Implement the build_forest method.

## Part B. Implement Classification and Scoring

In [28]:
import pandas as pd
import numpy as np
import math
from collections import Counter
from TreeNode import TreeNode
from scipy import stats


class DecisionTree(object):
    '''
    A decision tree class.
    '''

    def __init__(self, num_features, impurity_criterion='entropy'):
        '''
        Initialize an empty DecisionTree.
        '''

        self.root = None  # root Node
        self.feature_names = None  # string names of features (for interpreting
                                   # the tree)
        self.categorical = None  # Boolean array of whether variable is
                                 # categorical (or continuous)
            
        self.num_features = num_features
        
        self.impurity_criterion = self._entropy \
                                  if impurity_criterion == 'entropy' \
                                  else self._gini

    def fit(self, X, y, feature_names=None):
        '''
        INPUT:
            - X: 2d numpy array
            - y: 1d numpy array
            - feature_names: numpy array of strings
        OUTPUT: None
        Build the decision tree.
        X is a 2 dimensional array with each column being a feature and each
        row a data point.
        y is a 1 dimensional array with each value being the corresponding
        label.
        feature_names is an optional list containing the names of each of the
        features.
        '''
        
        # by default give features index names
        self.feature_names = np.arange(X.shape[1])

        # if X is a dataframe, set use the column names as feature names
        if type(X)==pd.core.frame.DataFrame:
            self.feature_names = list(X.columns)
            X = X.values
        
        # if feature_names is explicitly set, override default feature names
        if feature_names is not None:
            if len(feature_names) != X.shape[1]:
                raise ValueError(f"feature_names has {len(feature_names)} items but X has {X.shape[1]} columns")
            self.feature_names = feature_names

        # Create True/False array of whether the variable is categorical
        is_categorical = lambda x: isinstance(x, str) or \
                                   isinstance(x, bool) 
        self.categorical = np.vectorize(is_categorical)(X[0])

        self.root = self._build_tree(X, y)

    def _build_tree(self, X, y):
        '''
        INPUT:
            - X: 2d numpy array
            - y: 1d numpy array
        OUTPUT:
            - TreeNode
        Recursively build the decision tree. Return the root node.
        '''

        node = TreeNode()
        index, value, splits = self._choose_split_index(X, y)

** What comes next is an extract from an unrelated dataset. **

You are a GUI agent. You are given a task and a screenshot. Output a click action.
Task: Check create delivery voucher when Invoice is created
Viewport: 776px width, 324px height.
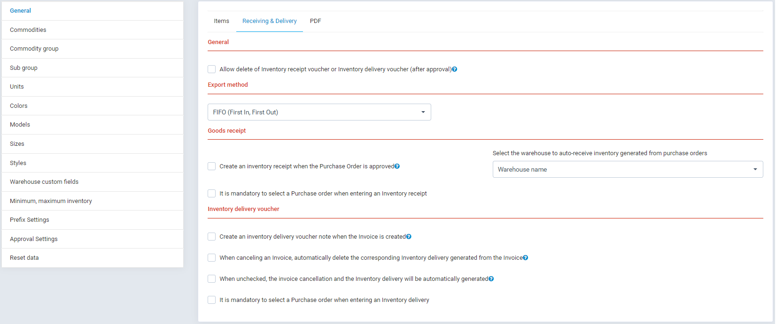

        if index is None or len(np.unique(y)) == 1:
            node.leaf = True
            node.classes = Counter(y)
            node.name = node.classes.most_common(1)[0][0]
        else:
            X1, y1, X2, y2 = splits
            node.column = index
            node.name = self.feature_names[index]
            node.value = value
            node.categorical = self.categorical[index]
            node.left = self._build_tree(X1, y1)
            node.right = self._build_tree(X2, y2)
        return node

    def _entropy(self, y):
        '''
        INPUT:
            - y: 1d numpy array
        OUTPUT:
            - float
        Return the entropy of the array y.
        '''

        total = 0
        for cl in np.unique(y):
            prob = np.sum(y == cl) / float(len(y))
            total += prob * math.log(prob)
        return -total

    def _gini(self, y):
        '''
        INPUT:
            - y: 1d numpy array
        OUTPUT:
            - float
        Return the gini impurity of the array y.
        '''

        total = 0
        for cl in np.unique(y):
            prob = np.sum(y == cl) / float(len(y))
            total += prob ** 2
        return 1 - total

    def _make_split(self, X, y, split_index, split_value):
        '''
        INPUT:
            - X: 2d numpy array
            - y: 1d numpy array
            - split_index: int (index of feature)
            - split_value: int/float/bool/str (value of feature)
        OUTPUT:
            - X1: 2d numpy array (feature matrix for subset 1)
            - y1: 1d numpy array (labels for subset 1)
            - X2: 2d numpy array (feature matrix for subset 2)
            - y2: 1d numpy array (labels for subset 2)
        Return the two subsets of the dataset achieved by the given feature and
        value to split on.
        Call the method like this:
        >>> X1, y1, X2, y2 = self._make_split(X, y, split_index, split_value)
        X1, y1 is a subset of the data.
        X2, y2 is the other subset of the data.
        '''

        split_col = X[:, split_index]
        if self.categorical[split_index]:
            mask = split_col == split_value
        else:
            mask = split_col < split_value
        return X[mask], y[mask], X[~mask], y[~mask]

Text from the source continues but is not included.